Ossetians in Georgia (part I)
02/09/2010 15:43
Vasil Kvirikashvili
Experts' Club

"An uninvited guest is worse than a Tatar"
Russian proverb

For the last two-three decades there was a purposeful falsification of the history of Ossetian migration in Georgia by non-Georgian authors. The author that is to be discussed below dedicated several book to this issue. It is determined that migration of Ossetians in Georgia occurred in the late Middle Ages. In Dvaleti it happened in XVII century and in mountainous part of Shida Kartli from the middle of the XVIII century.

...Georgian people are faced with a serious trial. Russian empire is carrying out seizure of indigenous Georgian lands through separatist Ossetians and Abkhazians. And Abkhazians and Ossetians as well as their instigators have "found" historical arguments for this seizure of territories. They are falsifying the history, are creating mythologems. These purposeful historical falsifications have been going on for several decades now. Georgian historians promptly issued their responses but their works, except few of them, were written in Georgian language. Only 200 copies of Russian-translated book about Georgian –Ossetian relations (Georgian-Ossetian ethno- historical review) has been published therefore it cannot be widely distributed. While enemies of Georgian people have enormous means to spread information. Monograph that describes migration of Ossetians in Georgia has also been published in Georgians.

As it is well known today Europe is also interested in issues of settlement of Ossetian ethnos in Georgia and Georgian-Ossetian relationships. Although their interests cannot be satisfied as practically we have nothing in English.

The fact that arrival of Ossetians in Georgia happened later (in the late period of the XVII century) is so obvious that at the time Georgian historians did not even consider this issue worth studying.
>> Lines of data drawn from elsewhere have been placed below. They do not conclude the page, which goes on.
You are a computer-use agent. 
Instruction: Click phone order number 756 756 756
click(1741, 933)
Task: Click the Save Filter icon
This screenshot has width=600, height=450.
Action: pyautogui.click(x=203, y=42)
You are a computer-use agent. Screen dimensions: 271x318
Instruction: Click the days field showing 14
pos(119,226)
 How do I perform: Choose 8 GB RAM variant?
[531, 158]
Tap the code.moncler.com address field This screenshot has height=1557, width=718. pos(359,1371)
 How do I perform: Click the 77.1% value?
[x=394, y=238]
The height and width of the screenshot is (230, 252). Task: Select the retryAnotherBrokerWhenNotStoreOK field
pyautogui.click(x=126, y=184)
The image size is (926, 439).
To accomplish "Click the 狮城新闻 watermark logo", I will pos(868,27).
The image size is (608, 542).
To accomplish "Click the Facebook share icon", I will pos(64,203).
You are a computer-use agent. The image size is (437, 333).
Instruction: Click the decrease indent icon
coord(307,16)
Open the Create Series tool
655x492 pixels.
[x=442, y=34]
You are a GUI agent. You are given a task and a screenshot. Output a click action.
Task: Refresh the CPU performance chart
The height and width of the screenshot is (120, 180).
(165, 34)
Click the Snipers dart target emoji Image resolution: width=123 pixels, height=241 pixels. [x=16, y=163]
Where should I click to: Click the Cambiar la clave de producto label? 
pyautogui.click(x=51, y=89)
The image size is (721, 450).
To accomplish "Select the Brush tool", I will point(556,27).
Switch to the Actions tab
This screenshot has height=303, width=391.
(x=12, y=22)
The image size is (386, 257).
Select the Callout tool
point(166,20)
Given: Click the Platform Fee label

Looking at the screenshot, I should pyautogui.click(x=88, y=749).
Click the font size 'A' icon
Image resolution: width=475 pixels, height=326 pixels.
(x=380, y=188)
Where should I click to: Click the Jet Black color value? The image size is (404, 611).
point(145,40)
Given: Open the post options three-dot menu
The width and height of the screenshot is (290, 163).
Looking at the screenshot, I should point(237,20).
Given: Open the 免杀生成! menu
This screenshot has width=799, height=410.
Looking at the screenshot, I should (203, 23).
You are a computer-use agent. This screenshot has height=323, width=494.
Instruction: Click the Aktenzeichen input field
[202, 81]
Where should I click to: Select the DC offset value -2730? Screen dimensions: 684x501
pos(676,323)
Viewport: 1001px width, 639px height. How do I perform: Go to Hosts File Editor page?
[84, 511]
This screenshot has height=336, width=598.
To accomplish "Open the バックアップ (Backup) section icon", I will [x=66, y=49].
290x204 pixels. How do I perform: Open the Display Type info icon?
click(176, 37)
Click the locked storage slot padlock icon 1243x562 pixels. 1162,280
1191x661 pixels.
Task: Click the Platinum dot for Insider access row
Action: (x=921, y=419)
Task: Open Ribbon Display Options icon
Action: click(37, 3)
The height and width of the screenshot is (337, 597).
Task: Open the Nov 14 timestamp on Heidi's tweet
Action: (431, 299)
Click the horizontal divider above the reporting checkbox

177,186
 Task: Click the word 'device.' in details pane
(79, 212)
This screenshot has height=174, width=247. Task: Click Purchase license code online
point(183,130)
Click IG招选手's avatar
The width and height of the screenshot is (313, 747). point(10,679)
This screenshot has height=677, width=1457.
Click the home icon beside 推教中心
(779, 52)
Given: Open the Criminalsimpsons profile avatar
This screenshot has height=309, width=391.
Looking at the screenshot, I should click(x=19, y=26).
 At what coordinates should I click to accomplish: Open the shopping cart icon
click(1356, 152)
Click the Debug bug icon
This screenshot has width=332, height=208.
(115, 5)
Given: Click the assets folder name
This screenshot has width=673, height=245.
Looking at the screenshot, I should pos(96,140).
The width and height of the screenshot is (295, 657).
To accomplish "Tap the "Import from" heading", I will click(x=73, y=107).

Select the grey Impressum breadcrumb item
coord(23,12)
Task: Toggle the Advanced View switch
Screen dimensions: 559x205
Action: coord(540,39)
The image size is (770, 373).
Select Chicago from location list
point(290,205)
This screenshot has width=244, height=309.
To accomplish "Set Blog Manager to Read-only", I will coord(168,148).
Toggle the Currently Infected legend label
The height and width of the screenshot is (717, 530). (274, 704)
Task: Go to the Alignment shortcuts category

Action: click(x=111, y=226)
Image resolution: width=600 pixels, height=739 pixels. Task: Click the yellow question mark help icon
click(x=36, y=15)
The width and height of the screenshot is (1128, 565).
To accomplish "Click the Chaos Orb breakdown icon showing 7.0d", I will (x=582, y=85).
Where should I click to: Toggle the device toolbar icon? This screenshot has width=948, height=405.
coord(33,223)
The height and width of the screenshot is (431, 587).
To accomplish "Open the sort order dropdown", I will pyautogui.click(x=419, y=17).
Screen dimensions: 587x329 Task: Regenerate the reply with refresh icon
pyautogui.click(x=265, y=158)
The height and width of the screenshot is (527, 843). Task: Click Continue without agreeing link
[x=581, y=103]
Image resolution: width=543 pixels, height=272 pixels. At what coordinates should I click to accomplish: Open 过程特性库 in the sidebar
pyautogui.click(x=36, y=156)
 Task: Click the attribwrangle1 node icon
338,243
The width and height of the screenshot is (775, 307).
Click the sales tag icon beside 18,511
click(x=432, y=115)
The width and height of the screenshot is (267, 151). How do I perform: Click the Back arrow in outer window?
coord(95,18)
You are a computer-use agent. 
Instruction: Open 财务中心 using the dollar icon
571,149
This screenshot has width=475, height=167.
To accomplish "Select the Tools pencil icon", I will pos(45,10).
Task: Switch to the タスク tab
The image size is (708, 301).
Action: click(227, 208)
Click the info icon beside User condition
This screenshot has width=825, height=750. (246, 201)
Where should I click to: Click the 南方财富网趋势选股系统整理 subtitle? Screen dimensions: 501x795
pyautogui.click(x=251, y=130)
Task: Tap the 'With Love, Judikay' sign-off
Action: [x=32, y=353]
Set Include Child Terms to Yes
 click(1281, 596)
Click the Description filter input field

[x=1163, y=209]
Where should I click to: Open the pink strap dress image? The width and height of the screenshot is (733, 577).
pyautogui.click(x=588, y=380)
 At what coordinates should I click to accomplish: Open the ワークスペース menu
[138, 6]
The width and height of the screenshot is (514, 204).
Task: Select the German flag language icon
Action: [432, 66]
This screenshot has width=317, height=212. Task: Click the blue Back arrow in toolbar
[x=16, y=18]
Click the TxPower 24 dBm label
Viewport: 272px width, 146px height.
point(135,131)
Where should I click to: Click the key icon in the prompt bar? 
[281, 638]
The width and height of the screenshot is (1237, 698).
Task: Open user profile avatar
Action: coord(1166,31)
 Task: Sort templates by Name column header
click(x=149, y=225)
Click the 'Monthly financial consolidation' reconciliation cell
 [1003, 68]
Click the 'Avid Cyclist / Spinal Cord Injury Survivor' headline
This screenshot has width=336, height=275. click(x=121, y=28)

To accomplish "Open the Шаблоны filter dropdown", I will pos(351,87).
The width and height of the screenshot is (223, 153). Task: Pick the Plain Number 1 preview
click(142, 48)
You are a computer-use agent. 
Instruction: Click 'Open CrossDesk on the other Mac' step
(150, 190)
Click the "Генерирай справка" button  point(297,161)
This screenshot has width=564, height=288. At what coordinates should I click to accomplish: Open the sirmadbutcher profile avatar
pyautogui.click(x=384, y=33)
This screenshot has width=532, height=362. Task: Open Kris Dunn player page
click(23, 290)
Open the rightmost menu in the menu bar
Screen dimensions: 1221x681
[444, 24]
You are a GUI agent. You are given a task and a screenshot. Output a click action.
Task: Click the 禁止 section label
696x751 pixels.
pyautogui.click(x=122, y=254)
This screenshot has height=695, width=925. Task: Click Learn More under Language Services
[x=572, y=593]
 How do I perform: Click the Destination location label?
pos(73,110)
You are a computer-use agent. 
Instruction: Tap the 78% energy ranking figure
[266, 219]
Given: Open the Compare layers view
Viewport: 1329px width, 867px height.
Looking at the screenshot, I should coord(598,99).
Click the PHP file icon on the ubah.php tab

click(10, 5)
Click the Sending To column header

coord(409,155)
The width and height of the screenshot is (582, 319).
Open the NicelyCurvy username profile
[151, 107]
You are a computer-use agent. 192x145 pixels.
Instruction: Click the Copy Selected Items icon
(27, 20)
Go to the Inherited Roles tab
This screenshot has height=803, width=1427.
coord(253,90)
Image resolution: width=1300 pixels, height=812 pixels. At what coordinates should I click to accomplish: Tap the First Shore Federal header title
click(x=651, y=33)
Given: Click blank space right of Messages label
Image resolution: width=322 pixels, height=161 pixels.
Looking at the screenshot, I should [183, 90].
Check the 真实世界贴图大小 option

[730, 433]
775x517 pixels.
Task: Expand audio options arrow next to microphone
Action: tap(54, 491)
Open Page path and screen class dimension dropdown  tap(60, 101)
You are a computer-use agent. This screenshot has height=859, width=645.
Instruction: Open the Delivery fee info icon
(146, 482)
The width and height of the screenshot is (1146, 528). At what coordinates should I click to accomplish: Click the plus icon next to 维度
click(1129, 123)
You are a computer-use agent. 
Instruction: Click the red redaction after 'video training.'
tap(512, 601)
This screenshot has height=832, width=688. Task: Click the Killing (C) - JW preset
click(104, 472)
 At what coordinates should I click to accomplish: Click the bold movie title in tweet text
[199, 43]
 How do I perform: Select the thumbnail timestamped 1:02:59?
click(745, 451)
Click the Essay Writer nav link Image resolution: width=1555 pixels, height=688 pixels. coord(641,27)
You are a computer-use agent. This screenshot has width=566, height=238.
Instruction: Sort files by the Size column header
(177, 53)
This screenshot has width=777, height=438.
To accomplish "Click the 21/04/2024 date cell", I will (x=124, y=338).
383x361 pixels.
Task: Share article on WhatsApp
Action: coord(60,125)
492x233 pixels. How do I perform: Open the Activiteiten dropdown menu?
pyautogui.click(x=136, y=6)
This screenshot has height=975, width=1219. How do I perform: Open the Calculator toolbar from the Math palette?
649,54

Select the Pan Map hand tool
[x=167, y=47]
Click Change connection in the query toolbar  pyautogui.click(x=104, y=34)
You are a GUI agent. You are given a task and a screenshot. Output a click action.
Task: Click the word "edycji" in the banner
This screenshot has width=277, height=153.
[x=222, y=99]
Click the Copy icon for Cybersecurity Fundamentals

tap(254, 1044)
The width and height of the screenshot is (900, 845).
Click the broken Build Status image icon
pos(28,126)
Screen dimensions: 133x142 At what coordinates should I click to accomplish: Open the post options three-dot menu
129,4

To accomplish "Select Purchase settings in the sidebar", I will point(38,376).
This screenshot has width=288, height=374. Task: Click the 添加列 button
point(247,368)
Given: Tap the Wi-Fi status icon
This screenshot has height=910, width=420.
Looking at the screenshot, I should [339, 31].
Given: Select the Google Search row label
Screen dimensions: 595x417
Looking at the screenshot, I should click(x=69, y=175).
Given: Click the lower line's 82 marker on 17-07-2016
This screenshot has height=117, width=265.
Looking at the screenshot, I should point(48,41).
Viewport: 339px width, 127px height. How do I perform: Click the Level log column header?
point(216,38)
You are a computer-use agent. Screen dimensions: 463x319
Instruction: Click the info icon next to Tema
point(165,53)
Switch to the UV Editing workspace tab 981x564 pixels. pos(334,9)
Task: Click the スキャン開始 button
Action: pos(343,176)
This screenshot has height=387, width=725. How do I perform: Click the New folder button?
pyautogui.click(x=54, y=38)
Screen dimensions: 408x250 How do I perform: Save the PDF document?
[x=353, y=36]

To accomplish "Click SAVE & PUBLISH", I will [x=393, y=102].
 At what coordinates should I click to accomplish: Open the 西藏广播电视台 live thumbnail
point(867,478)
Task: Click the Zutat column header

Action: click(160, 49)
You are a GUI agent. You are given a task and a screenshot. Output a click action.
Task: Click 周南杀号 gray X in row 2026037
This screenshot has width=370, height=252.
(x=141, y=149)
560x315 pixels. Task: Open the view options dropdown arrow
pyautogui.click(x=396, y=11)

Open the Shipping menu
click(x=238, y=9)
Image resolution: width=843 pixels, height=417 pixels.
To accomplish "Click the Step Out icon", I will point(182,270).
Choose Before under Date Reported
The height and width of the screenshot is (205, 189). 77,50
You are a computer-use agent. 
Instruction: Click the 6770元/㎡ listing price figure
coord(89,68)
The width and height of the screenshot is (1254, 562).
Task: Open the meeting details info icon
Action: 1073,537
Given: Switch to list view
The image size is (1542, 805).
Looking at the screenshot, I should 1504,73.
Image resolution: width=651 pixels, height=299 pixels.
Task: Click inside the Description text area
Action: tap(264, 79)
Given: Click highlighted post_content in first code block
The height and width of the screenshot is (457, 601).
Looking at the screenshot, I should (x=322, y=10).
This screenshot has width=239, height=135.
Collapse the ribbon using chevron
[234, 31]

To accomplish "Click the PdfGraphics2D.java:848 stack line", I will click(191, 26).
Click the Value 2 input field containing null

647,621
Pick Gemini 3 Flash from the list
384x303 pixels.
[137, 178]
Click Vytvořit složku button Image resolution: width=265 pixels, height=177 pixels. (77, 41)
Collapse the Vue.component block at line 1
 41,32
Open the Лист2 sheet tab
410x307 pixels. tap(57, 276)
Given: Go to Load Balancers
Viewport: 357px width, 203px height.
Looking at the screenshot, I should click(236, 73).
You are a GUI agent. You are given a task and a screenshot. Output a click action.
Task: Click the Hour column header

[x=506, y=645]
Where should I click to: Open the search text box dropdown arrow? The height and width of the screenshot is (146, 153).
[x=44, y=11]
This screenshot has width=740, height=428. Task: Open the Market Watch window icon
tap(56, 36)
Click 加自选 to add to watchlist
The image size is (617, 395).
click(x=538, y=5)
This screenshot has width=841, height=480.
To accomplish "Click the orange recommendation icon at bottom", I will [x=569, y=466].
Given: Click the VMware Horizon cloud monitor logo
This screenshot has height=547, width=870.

This paper discusses initial settlement habitats of ancestors of Ossetians - Alan tribes. In this regard, great benefit for the author of the book became the works of Catalan scholar Agusti Alemány, who had collected sources from all over the world about Alans and related tribes, translated and published these materials and provided relevant commentary. So, all the sources about the Alans are collected in one book. Simultaneously with the publication of this heavy volume in Catalan language its English translation was also published (Agusti Alemany. Sources on the Alans: a critical compilation). Three years later, in 2003, the book was translated into Russian by Moscow Publishing House "Manager" (608 p). It seems as if Agusti Alemany took trouble for us.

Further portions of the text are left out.